If anyone eats of this bread, he will live for ever; and the bread which I shall give for the life of the world is my flesh.”


Behind me, just beyond the choir stalls, on the other side of the altar rail, in the north wall of the Sanctuary, is a small metal door that most of you seldom see. Only one key exists for it, kept in a special place, itself under lock and key. Inside the small door, made of brass, I think, is a chamber not much more than a cubic foot. On the inside face of the door are set several diamonds from the old days of this parish when people had diamonds to give. The diamonds face the inside of the chamber and so are only seen when the door is left open.

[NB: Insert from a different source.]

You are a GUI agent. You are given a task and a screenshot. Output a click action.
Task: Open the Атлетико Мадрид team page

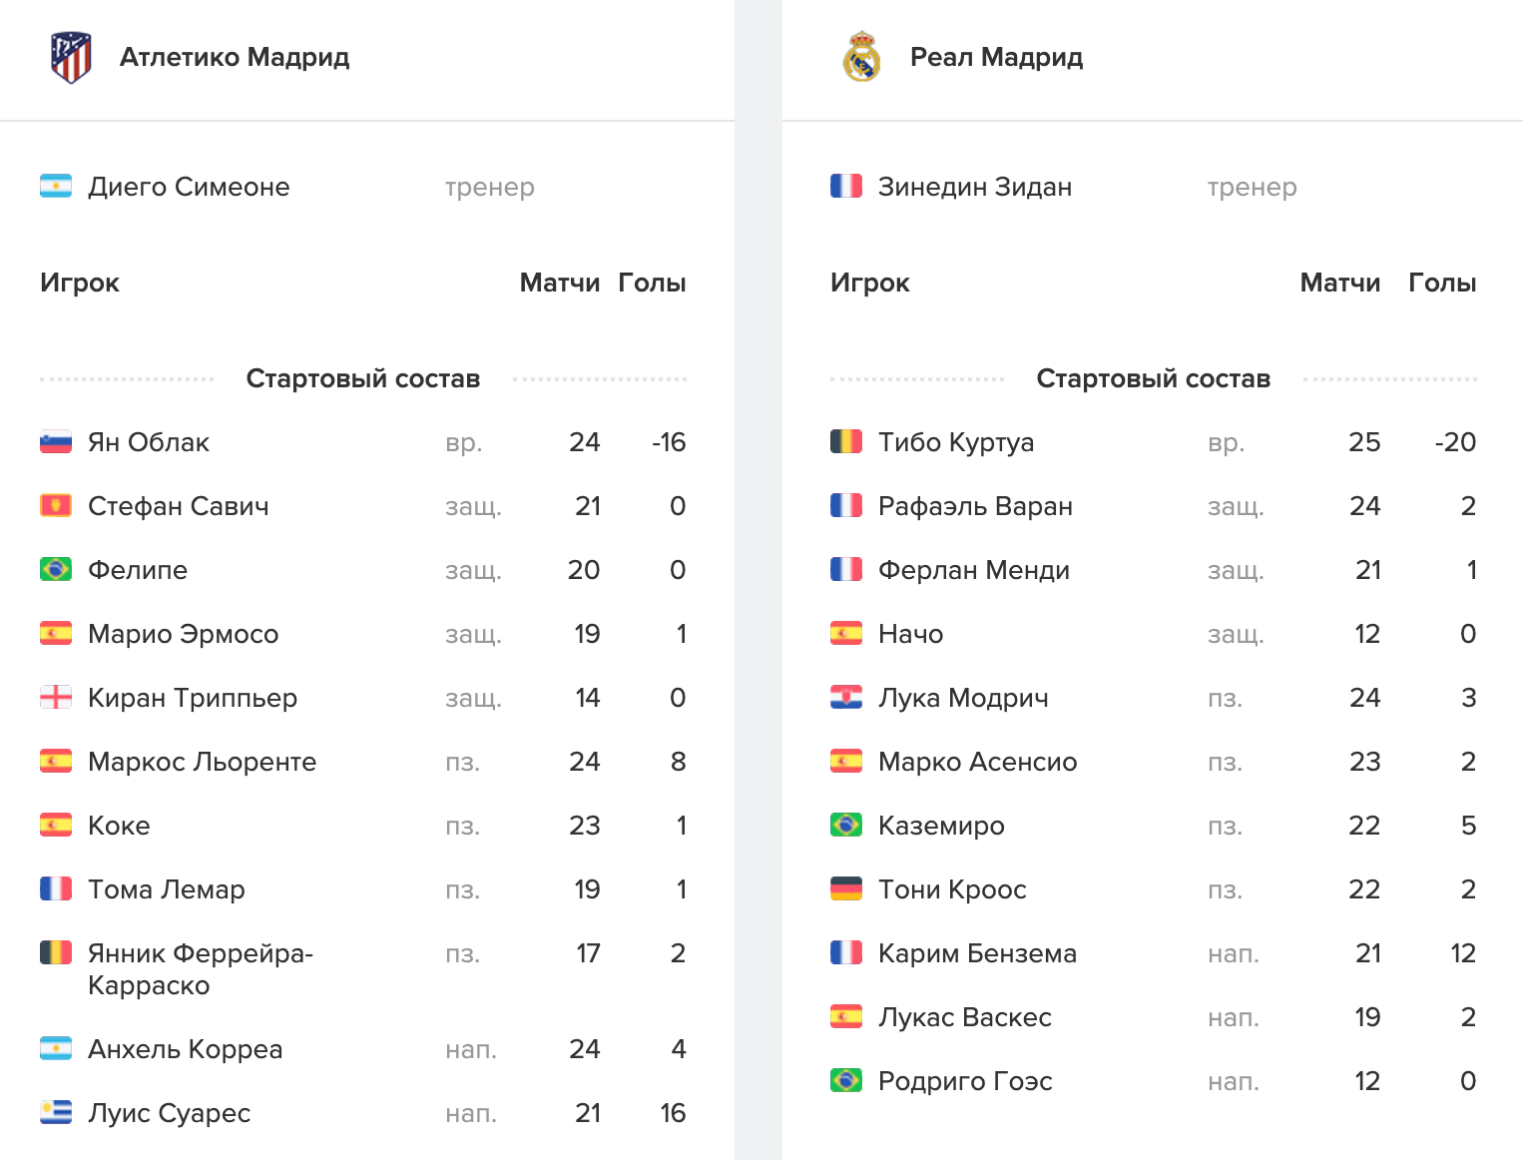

A golden ciborium (which is like a chalice but meant to hold bread, not wine), itself set with diamonds, sapphires and amethysts, sits in the chamber. It is the storage container for the consecrated bread of the Eucharist – the Blessed Sacrament of Christ’s Body - that is not consumed, but reserved to be brought to the sick or those who cannot make it to Mass. We take it out every Sunday, distributing (if we need it) the reserved Sacrament from last week and adding some newly consecrated bread from this week.

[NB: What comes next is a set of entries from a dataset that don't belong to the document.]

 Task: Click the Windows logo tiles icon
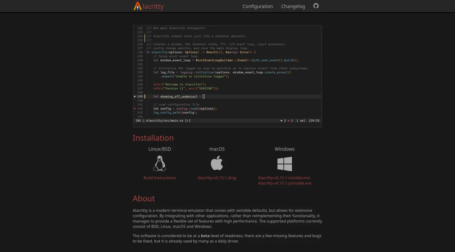[284, 163]
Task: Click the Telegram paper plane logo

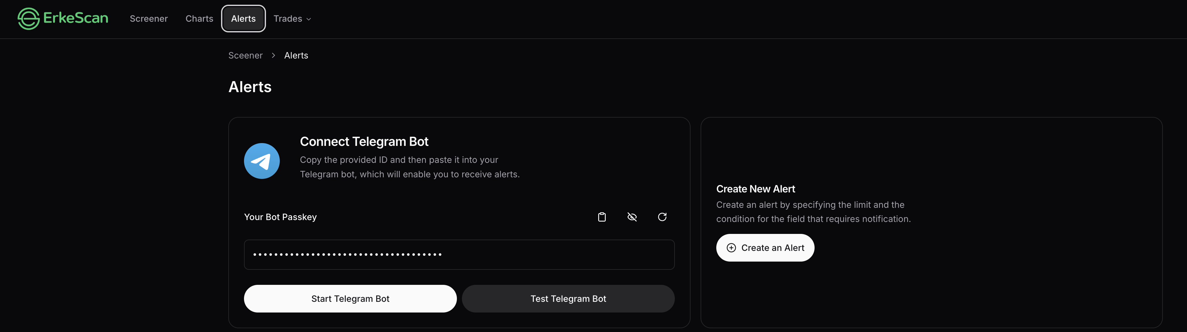Action: [262, 161]
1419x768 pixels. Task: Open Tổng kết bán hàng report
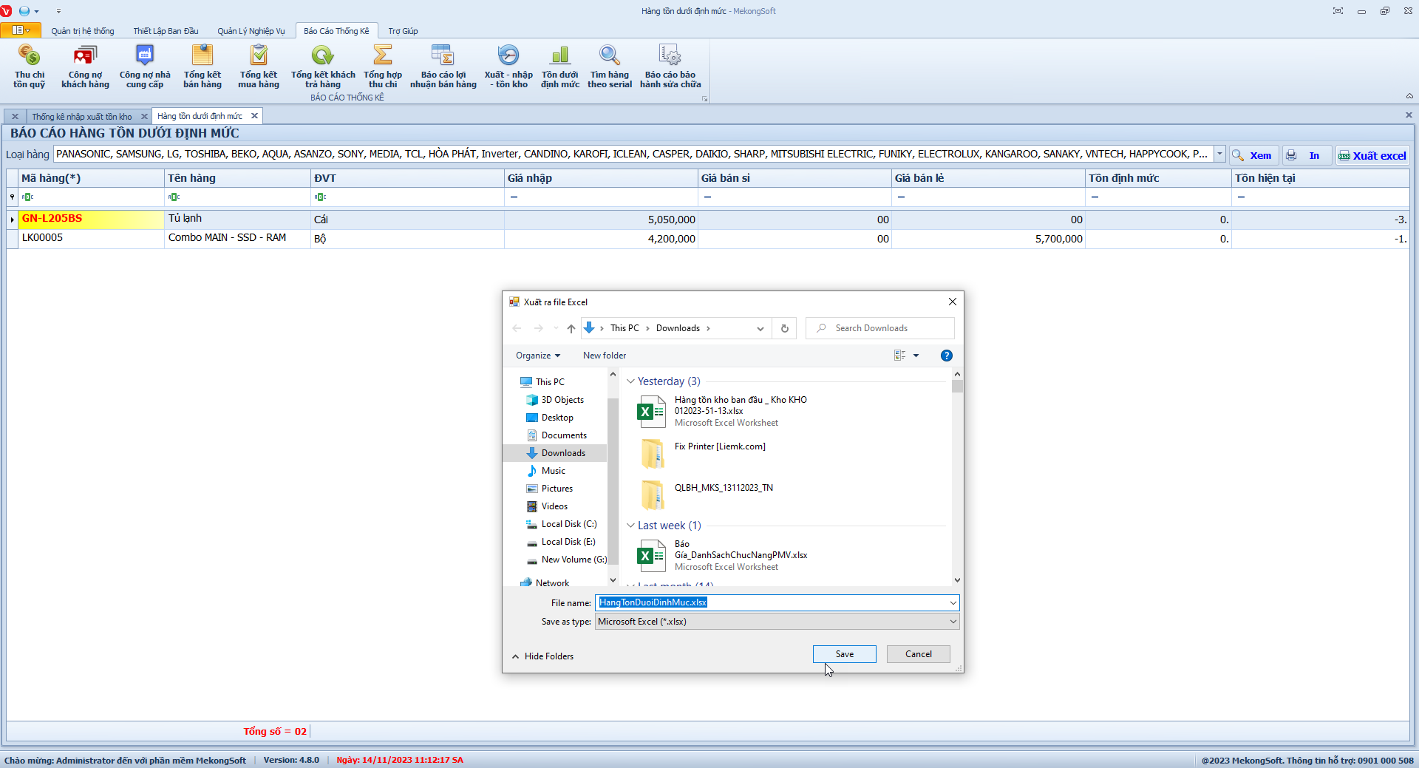202,67
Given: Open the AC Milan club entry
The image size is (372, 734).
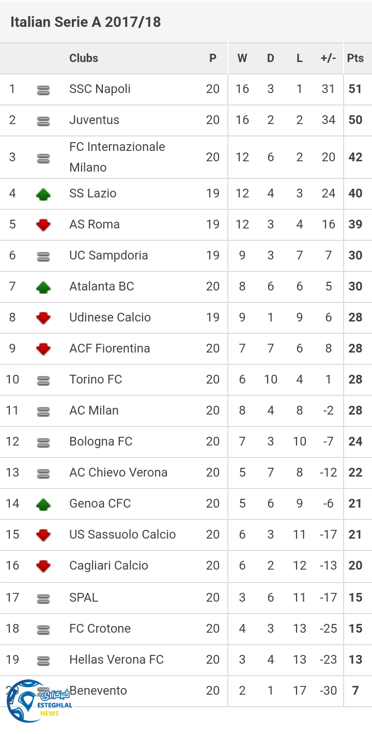Looking at the screenshot, I should (94, 410).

The chamber is called an aumbry, but you could call it a bread box, since it holds bread. Or you could call it a grave, since the bread it holds is, we believe, the Body of Christ. In either case it is more than it appears to be.

At the other end of the church, just beneath the two divisions of organ pipes, are two pairs of oak doors. These doors used to open into confessionals, but were converted some decades ago to conceal instead a series of panels that can be opened to allow access to the niches of the columbaria – where the ashes of departed loved ones are placed for their final resting place. These doors, too, open into a kind of grave where the remains of the dead rest and wait.

Death is part of the daily life of faith. Whenever we use the forms of Morning and Evening Prayer from the Prayer Book, we say that we believe in the resurrection of the body, and the life of the world to come. Throughout almost all of our history, we Christians have kept the dead close at hand – or you might say we’ve kept ourselves close to the dead. Because Jesus had much to teach us about living this life, but he came to live and to die and to rise from the dead so that he could show us that life lived in him, does not end at the grave.

And so we have our chambers in this church: the dark, wooden ones at the west end; and the smaller, diamond-studded one in the east.

Between them lies our pilgrim path – a path that unavoidably in this church takes us from west to east. Day by day we come into this place near the resting place of the dead and beat a path to the altar, where nearby rests the Body of the living Christ. And significant questions of our faith depend on whether or not there is any meaning in our journey from west to east, from death in this life to new life in Christ in the world to come.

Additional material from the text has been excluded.